CU Cancer Center member Neil Box, PhD, is on a quest to decrease the deadly effects of melanoma.
His Sun Bus is a fixture at many of Colorado’s biggest summer festivals, offering free skin cancer screenings and education, sun-safety products such as hats, shirts, and sunscreen, and cutting-edge technology that measures hidden sun damage. And thanks to a new grant from the Prevent Cancer Foundation, Box — an associate professor of dermatology in the University of Colorado School of Medicine — will conduct new research on the causes and predictors of the deadly skin cancer.
“We know that sun exposure creates risks of melanoma, but it’s really hard to get at someone’s history of sun exposure because melanoma patients have recall bias,” Box says. “They over-remember the number of sunburns or excessive sun exposures they’ve had in the past because they get the shock of a melanoma diagnosis and they unintentionally misreport. Melanoma is such a big deal that it makes patients say, ‘I must have had heaps of sun exposure when I was a kid, because I got melanoma.'”
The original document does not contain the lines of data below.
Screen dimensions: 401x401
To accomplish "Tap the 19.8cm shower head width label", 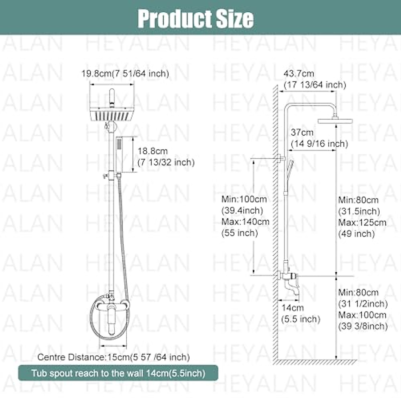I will click(125, 74).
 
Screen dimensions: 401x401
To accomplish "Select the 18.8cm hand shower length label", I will click(152, 151).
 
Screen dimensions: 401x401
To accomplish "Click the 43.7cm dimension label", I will click(299, 74).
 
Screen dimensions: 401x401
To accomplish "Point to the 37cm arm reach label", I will click(302, 132).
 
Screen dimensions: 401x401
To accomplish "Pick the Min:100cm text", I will click(244, 199).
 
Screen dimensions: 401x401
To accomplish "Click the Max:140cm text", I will click(245, 222).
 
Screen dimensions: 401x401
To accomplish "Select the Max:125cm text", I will click(362, 223).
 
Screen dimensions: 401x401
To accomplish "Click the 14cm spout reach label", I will click(292, 308).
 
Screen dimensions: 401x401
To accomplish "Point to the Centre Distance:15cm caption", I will click(114, 357).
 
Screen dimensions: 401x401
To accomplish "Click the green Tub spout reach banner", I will click(118, 373).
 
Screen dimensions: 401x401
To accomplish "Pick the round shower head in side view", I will click(331, 121).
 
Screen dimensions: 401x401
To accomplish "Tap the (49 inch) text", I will click(357, 234).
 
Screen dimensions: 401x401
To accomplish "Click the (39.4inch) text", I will click(242, 211).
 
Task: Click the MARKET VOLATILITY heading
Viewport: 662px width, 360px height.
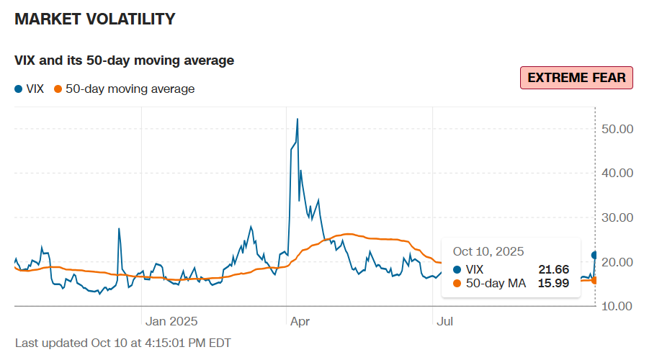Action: point(95,19)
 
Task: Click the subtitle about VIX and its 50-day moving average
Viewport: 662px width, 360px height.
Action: point(124,60)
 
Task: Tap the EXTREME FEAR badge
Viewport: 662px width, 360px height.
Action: point(576,78)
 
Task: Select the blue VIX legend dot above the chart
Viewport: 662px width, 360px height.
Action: point(18,89)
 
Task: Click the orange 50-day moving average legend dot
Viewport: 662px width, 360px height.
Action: point(58,89)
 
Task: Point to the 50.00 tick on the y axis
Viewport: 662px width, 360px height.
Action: point(617,129)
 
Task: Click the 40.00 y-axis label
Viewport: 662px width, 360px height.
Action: point(617,173)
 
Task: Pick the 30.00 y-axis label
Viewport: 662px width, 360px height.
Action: point(617,217)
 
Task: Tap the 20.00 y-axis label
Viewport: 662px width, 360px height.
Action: point(617,262)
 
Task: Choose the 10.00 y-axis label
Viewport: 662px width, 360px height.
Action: point(617,307)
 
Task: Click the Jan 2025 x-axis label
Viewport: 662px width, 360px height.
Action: point(171,322)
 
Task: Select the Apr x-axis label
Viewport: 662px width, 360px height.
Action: point(300,322)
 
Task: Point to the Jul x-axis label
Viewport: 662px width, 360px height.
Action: point(445,322)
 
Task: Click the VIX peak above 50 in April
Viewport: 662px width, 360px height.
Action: point(298,119)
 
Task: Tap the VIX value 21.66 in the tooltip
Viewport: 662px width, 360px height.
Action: point(553,269)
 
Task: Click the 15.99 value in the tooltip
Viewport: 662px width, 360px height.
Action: point(553,283)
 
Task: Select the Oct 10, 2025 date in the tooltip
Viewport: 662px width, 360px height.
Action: point(488,251)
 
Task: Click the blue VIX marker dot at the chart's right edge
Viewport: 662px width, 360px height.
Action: point(595,255)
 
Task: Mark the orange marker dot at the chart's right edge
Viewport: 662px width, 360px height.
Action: point(595,280)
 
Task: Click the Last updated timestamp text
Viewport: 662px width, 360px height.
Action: point(123,343)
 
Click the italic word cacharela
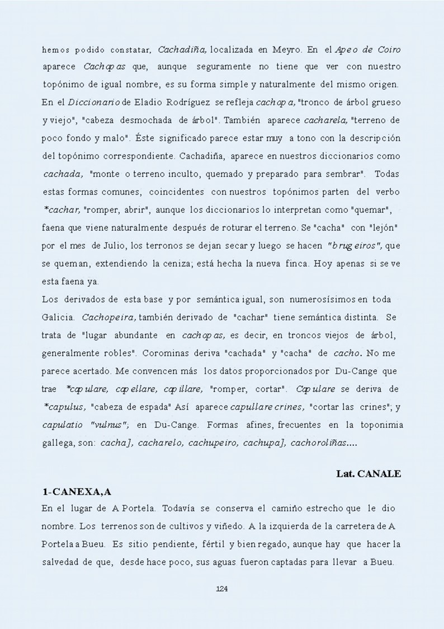(325, 120)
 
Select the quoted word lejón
(383, 227)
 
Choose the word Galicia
(59, 317)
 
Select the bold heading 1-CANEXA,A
(77, 491)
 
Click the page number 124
(221, 588)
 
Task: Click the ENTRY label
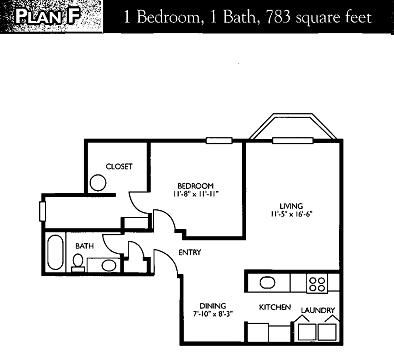pyautogui.click(x=190, y=252)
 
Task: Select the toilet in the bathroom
pyautogui.click(x=78, y=262)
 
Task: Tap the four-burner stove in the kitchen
pyautogui.click(x=317, y=281)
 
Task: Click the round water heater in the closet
pyautogui.click(x=97, y=183)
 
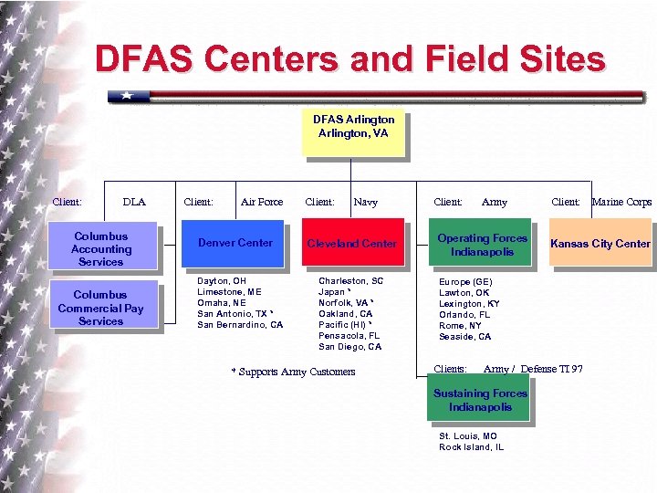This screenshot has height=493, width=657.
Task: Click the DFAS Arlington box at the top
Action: pyautogui.click(x=353, y=132)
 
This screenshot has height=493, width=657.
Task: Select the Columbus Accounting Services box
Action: pyautogui.click(x=101, y=249)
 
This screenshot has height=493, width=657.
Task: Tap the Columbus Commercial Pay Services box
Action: pyautogui.click(x=101, y=309)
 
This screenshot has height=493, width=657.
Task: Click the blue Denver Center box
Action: pyautogui.click(x=235, y=243)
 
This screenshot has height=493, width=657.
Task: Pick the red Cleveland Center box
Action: pyautogui.click(x=352, y=244)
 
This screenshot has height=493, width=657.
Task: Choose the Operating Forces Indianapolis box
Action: pyautogui.click(x=482, y=245)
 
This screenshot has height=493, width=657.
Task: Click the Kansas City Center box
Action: pyautogui.click(x=600, y=244)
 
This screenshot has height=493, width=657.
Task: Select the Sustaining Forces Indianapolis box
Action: pyautogui.click(x=480, y=400)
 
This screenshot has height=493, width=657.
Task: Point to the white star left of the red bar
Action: pyautogui.click(x=127, y=95)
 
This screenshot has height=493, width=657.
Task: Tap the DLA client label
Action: pyautogui.click(x=133, y=202)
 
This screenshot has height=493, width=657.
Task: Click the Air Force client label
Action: pyautogui.click(x=262, y=202)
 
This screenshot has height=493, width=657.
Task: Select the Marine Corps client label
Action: pyautogui.click(x=621, y=202)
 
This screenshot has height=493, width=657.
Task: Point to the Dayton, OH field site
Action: pyautogui.click(x=222, y=281)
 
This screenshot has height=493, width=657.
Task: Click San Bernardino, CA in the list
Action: pyautogui.click(x=240, y=325)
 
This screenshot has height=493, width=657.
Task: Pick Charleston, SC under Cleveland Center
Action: pyautogui.click(x=350, y=281)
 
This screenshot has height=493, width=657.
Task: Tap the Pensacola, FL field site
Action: pyautogui.click(x=349, y=336)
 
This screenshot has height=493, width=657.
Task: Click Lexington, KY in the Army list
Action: pyautogui.click(x=468, y=304)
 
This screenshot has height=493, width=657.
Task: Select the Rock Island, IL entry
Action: pyautogui.click(x=471, y=447)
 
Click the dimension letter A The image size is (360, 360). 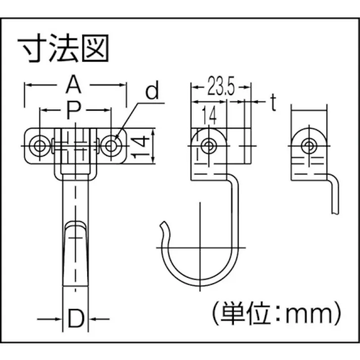[74, 85]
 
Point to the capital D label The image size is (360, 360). [75, 319]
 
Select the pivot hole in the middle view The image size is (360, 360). [207, 146]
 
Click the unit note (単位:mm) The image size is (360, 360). [274, 314]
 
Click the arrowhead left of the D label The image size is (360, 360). [59, 319]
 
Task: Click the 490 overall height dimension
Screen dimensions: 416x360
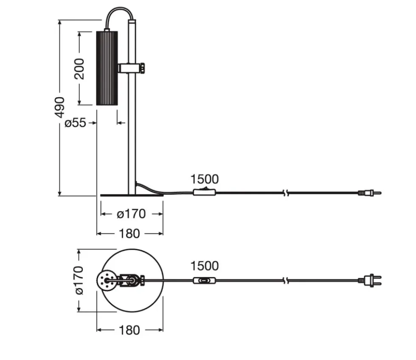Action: (60, 107)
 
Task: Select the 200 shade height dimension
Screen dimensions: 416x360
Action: (79, 69)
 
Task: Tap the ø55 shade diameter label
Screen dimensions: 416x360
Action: (76, 123)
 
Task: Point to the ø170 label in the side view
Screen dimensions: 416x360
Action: (131, 214)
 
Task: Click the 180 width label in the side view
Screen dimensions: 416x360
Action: (129, 234)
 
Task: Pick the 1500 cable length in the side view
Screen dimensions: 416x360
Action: (205, 179)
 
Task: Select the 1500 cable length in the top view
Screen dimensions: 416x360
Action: (205, 266)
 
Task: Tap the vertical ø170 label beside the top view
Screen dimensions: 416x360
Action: (79, 281)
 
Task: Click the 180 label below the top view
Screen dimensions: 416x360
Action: (129, 330)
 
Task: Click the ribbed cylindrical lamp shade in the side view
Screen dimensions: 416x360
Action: (107, 68)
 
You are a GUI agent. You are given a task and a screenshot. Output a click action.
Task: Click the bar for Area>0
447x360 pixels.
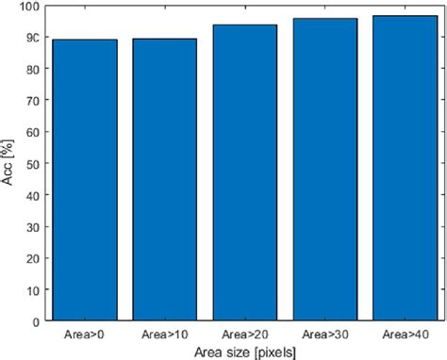click(85, 180)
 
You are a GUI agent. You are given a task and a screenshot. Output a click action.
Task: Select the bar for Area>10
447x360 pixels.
click(165, 180)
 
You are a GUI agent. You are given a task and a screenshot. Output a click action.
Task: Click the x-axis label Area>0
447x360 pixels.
click(85, 334)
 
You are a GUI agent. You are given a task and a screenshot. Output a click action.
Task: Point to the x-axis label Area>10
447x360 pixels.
click(165, 334)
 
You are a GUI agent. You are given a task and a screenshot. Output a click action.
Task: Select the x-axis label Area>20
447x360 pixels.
click(244, 334)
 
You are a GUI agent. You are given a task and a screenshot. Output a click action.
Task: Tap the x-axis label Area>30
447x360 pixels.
click(324, 334)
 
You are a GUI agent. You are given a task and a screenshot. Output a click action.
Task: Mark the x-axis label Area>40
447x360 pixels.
click(404, 334)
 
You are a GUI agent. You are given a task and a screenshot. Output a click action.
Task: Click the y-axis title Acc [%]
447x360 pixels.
click(8, 163)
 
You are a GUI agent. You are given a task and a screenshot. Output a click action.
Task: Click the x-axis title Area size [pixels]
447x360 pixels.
click(244, 351)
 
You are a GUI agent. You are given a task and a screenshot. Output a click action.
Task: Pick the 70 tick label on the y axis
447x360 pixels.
click(31, 101)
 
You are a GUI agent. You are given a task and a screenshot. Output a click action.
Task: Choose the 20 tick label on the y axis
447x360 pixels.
click(31, 257)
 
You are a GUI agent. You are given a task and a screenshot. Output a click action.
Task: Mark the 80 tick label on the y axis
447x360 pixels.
click(31, 69)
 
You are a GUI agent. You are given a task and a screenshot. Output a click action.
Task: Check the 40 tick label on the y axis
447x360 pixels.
click(31, 195)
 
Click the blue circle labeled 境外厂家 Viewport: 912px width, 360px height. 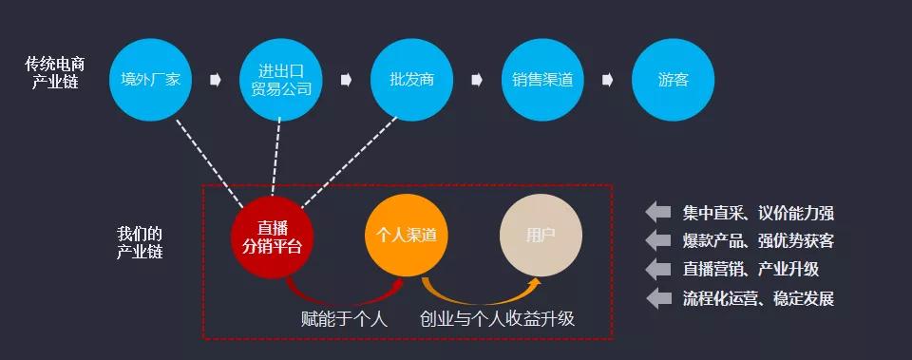(151, 80)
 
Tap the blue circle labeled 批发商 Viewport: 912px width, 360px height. (411, 80)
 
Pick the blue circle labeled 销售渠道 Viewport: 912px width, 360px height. (542, 80)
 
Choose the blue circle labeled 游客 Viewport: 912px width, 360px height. (673, 80)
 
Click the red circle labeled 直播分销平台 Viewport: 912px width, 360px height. (273, 235)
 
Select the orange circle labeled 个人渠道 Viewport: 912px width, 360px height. (407, 235)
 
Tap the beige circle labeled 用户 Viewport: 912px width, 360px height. (541, 235)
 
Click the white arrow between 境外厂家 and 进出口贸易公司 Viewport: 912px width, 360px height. (216, 80)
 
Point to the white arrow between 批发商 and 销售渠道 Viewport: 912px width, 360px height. (478, 80)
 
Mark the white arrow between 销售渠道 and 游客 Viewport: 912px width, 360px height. (608, 80)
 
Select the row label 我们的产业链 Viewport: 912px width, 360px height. (141, 243)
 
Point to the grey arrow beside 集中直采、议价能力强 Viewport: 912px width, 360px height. (657, 212)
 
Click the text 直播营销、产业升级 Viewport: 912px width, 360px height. (750, 269)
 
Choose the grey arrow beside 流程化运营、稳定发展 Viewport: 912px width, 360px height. (657, 298)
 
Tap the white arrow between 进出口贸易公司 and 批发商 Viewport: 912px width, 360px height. (346, 80)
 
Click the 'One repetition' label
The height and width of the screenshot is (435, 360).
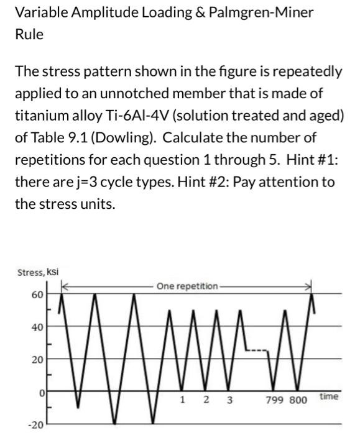click(187, 286)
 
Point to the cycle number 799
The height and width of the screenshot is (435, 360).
click(275, 400)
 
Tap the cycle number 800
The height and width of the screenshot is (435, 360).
click(298, 400)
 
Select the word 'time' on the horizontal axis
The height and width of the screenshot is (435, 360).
click(329, 396)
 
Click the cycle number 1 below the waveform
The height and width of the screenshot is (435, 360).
click(181, 400)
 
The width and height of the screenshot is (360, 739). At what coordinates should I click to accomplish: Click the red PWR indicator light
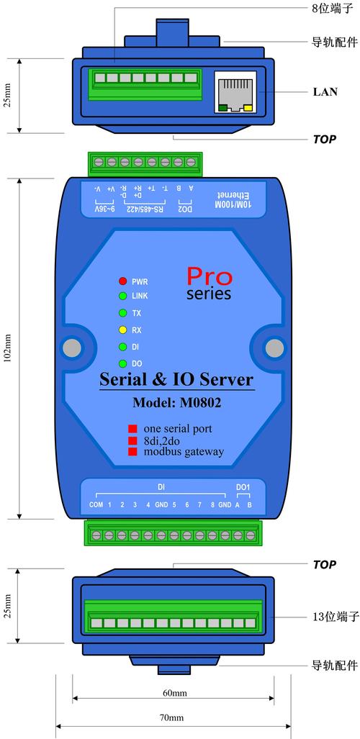(122, 281)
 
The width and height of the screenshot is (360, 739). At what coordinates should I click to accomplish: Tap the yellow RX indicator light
(122, 330)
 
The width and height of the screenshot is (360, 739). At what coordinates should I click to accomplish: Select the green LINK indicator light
(122, 296)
To get more accurate data, Box worked with Lori Crane, PhD, MPH, in the CU School of Public Health to conduct a longstanding, longitudinal study of mole development in kids. The researchers followed a group of 1,150 young people over more than 10 years to see how sun exposure contributed to mole development, and therefore, risk of melanoma.
“Moles may be a biomarker for risk in later life,” Box says. “If you have a lot of moles, you have a much higher risk of melanoma. High childhood sun exposures induce the highest levels of moles in children.”
With the grant from the Prevent Cancer Foundation, Box, Crane, and their collaborators will do further follow-up work with the study participants to determine the results of their early sun exposure. Using a specialized camera that shines polarized wavelengths of light on the face to reveal hidden sun damage, as well as a process called skin surface microtopography, in which researchers take a silicone cast of the back of the hand to investigate the presence of lines and pores, they hope to develop even more sophisticated measures of sun damage.
“It will be important in looking at some new measures of sun damage on the skin,” Box says. “We can start to understand the relationship between number of sunburns and sun damage as it appears on the skin, and by understanding that we’ll be another step closer to actually using sun damage measures in melanoma studies directly.”
Currently, Box says, melanoma prevention and screening is based on generic sun safety recommendations, with additional cautions for those with fair or red hair color, fair skin color or freckling; those who report a history of excessive sun exposure; and patients with a history of melanoma. In his new study, he plans to explore how certain genetic markers and quantifiable sun damage measures can also be used as tools to evaluate risk of the disease.
“You would think, based on genetics, that some people might need less exposure to hit some kind of melanoma threshold,” he says. “Someone who gets melanoma in their 30s probably has some elevated genetic predisposition. But somebody who gets melanoma in their 50s or 60s — which are the decades when most melanomas appear — that could be due to sun exposures that happened 40 or 50 years ago.”